A scruffily dressed man armed with a small guitar stands across a station platform, gawping at an attractive blonde on the other side of the tracks reading her book. Before long our bard slaps out a few chords and breaks into an awkward freestyle, describing the girl’s smile, age, nice skin and hair. The girl, charmed by his admittedly nice voice, confidence and carefree attitude crosses to the other side of the station and we assume they’re off to Wigan, “the home of pies”, together. Sounds nice! The sound fades out, the Match.Com logo fades in, and we’re back to our scheduled programme.
What could I possibly have against this advert? The man showed initiative. In a too-often dreary world he made a young lady happy. His trendy wit and comfort in his own skin smashes old British stereotypes and ushers in a new era of romantics. This is great, right? This is beautiful in fact, we need more of this?
Well yes, OK then, that’s all fair enough, but this little still life does have some creepy undertones.
Firstly, why did this man have a guitar in the first place?
If we were generous, we could say he was part of a band, on his way to or from rehearsal. If we aren’t, this means he specifically took this guitar with him so he could woo young maidens. This lad isn’t anywhere near as innocent, or unique, as he looks: just like every other man out there he was on the lookout for a girl, any girl. For all we know he could have tried this stunt all day with several women and she was the first who fell for it.
If true then this doesn’t make him a terrible person, but this isn’t something that should warm our hearts – it’s no different to a guy in a bar hitting on every girl he sees and eventually getting lucky. All he’s done is read the zeitgeist well and, instead of giving her a chat up line, has just given her an equally generic rendition on a novelty-shop guitar and read out bland statements about her appearance. Ladies, how many times has a man said to you “you have nice eyes/skin/hair/hands”? It can be nice, sometimes, and sometimes people genuinely mean it too, but does that really count as romantic, or even anything particularly special? In a couple of weeks time everyone in Wigan might be walking around doing it,
“Pretty young brunette walking out the shop, and flipping me the bird. Says she’s going to the po-lice, if I don’t leave her alone, but “I like you” is all I heard.”

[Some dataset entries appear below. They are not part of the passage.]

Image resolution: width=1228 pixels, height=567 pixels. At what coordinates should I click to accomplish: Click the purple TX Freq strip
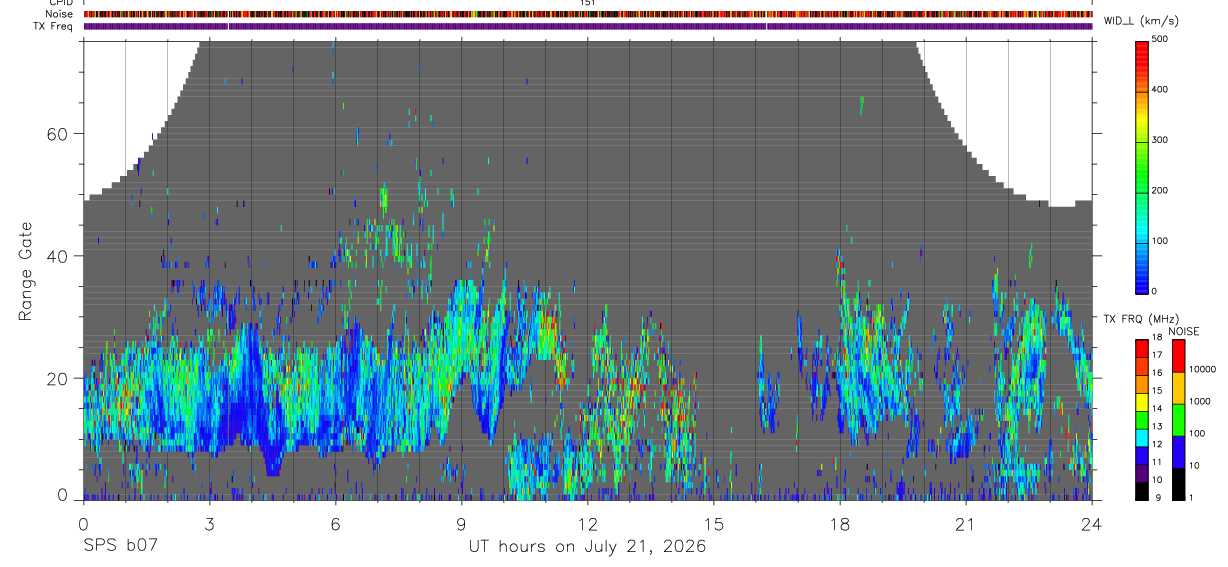588,26

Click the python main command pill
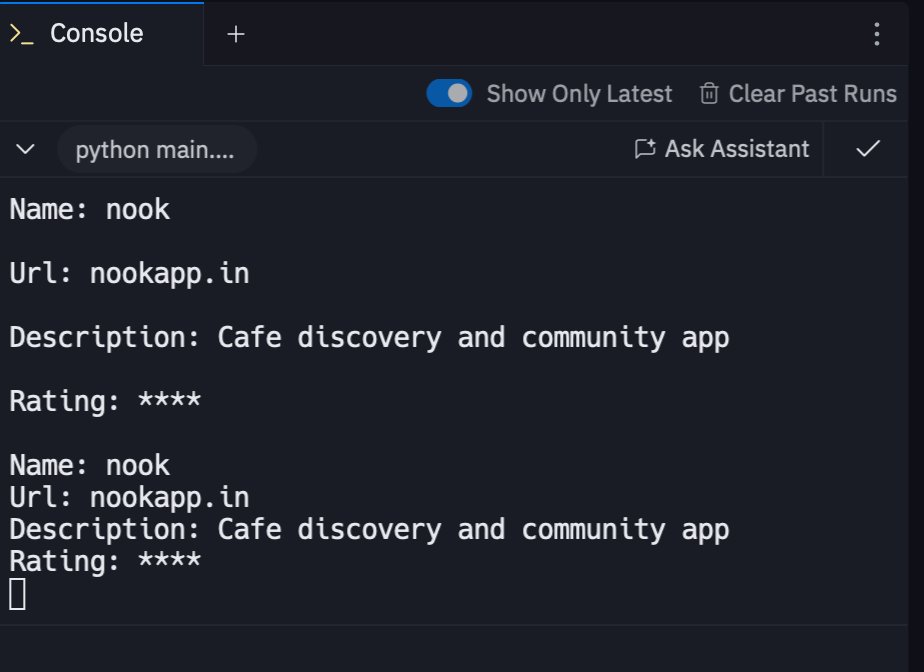[156, 149]
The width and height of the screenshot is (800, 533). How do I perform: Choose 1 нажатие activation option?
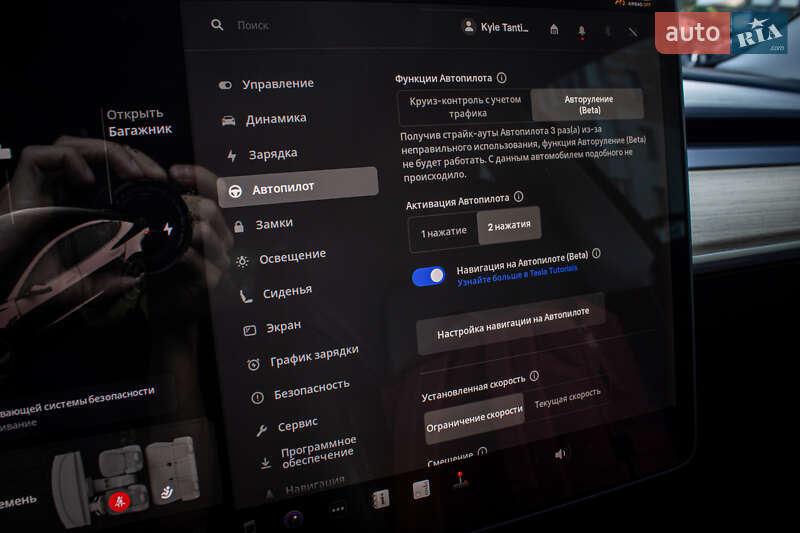(x=443, y=232)
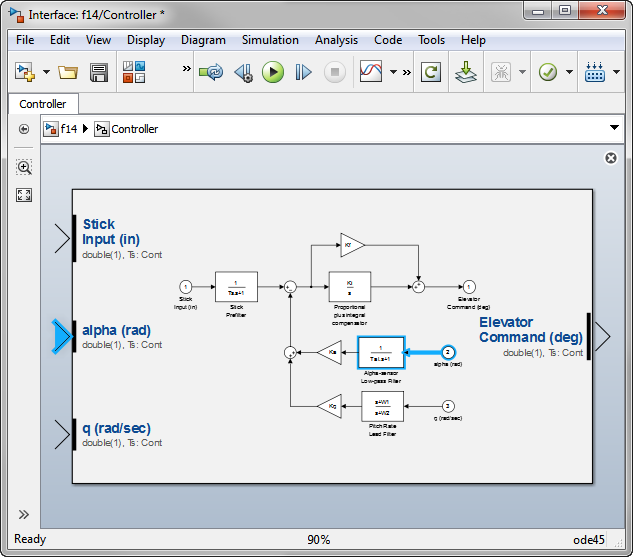
Task: Click the Step Forward icon
Action: pyautogui.click(x=303, y=72)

So what if he knew the girl he wanted, knew she’d be at the train station at that time, and bought his guitar specifically to win her over? That doesn’t make him an opportunistic lady thief. This is a girl he cares for. Well all I can say is that if he did, he knew terrifically little about her. Takes this for instance:
“Girl on the platform smiles. Comes here everyday, ’round about 9 for a while. She reads a C.S. Lewis book as she waits for her train. Tomorrow I’ll bring her new one, if she keeps back again.”
I know it isn’t great, but that to me is far more romantic. This is a girl he’s seen a few times and likes. One day he builds up the courage to do something he thinks she’ll enjoy and goes for it. Instead, it’s just a guy who sees a pretty girl, stumbling through a few features about her that anyone could mention like a sleazy drunk.

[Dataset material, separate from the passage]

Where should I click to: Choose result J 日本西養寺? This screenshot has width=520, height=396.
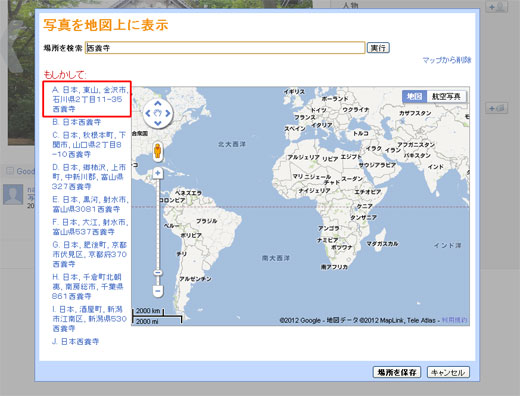(x=75, y=341)
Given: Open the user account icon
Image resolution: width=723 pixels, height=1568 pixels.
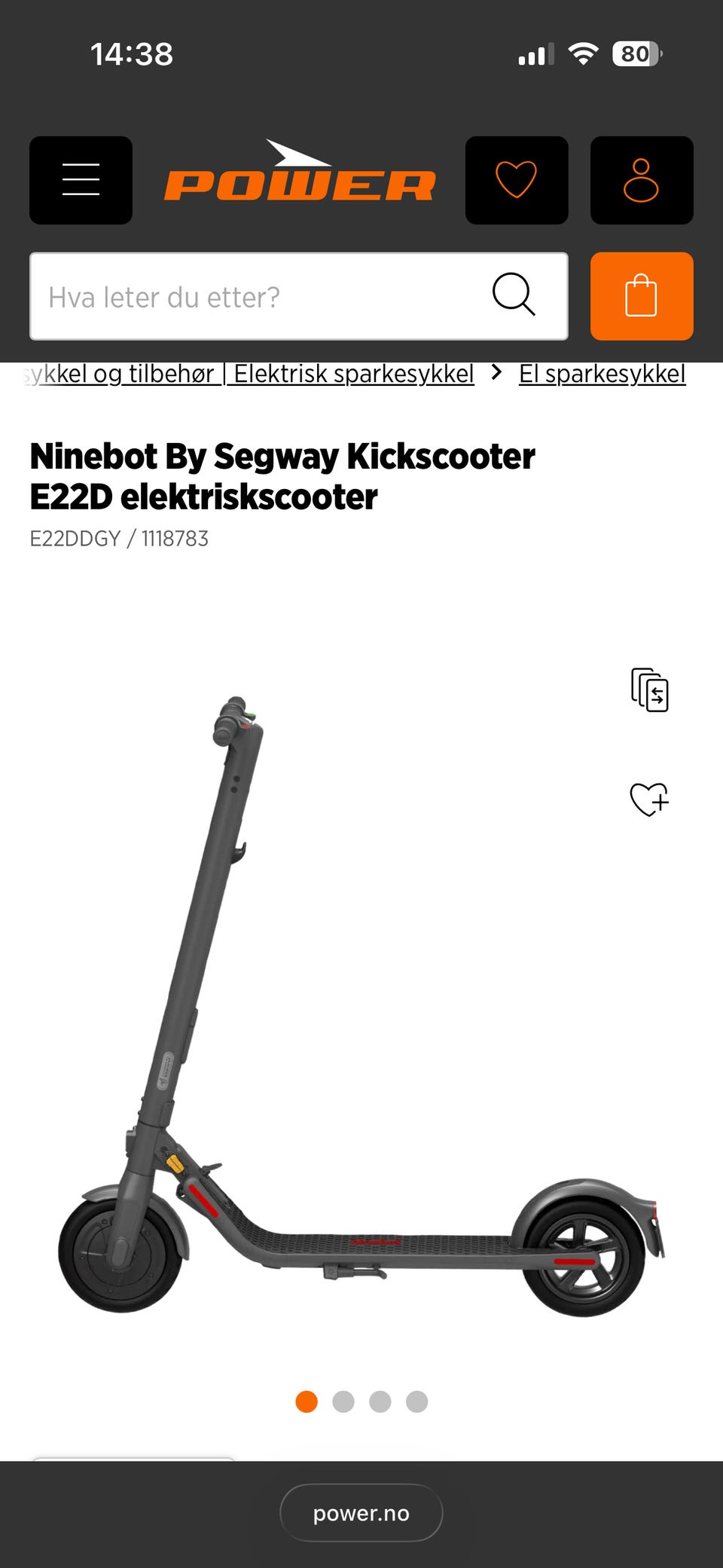Looking at the screenshot, I should pos(642,180).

To me, it would be romantic if he either happened to have his guitar with him for whatever reason, saw a girl he thought was beautiful and just couldn’t help himself but sing her a song. Or, this was a girl he’d seen before, and he’d bought the guitar as he intended to do some serenading. If however he was just walking around with his guitar singing to girls, then that’s lecherous. Most people however fail to consider this distinction, and don’t seem to care.
Alright, so why bother to mention this at all and smash something that may cheer a few people up. Well, people would eventually resort to a website like Match.Com because they behaved as naively as the girl in this video, when they feel they can identify more with a moment that feels cinematic than one that feels true. Eventually, when the cheeky boy has run out of songs or someone else comes along with a cooler xylophone, he’s gone, and we hop between relationships with no substance at all. One day, our man or woman decide they actually want someone who genuinely cares about them, that they connect with, and then they consider the dating site.
A couple of other ironic notes about the advert as well:
1) The people in the advert didn’t need the website at all. If people did behave like these two, we wouldn’t need dating agencies and so match.com would go bust (that’s assuming this guy wasn’t just a sleaze, which appears very unlikely), and;
2) Match.com is about pairing people based on things their personalities and forming connections. This guy doesn’t even know her age or natural hair colour; the encounter is about as shallow as it comes.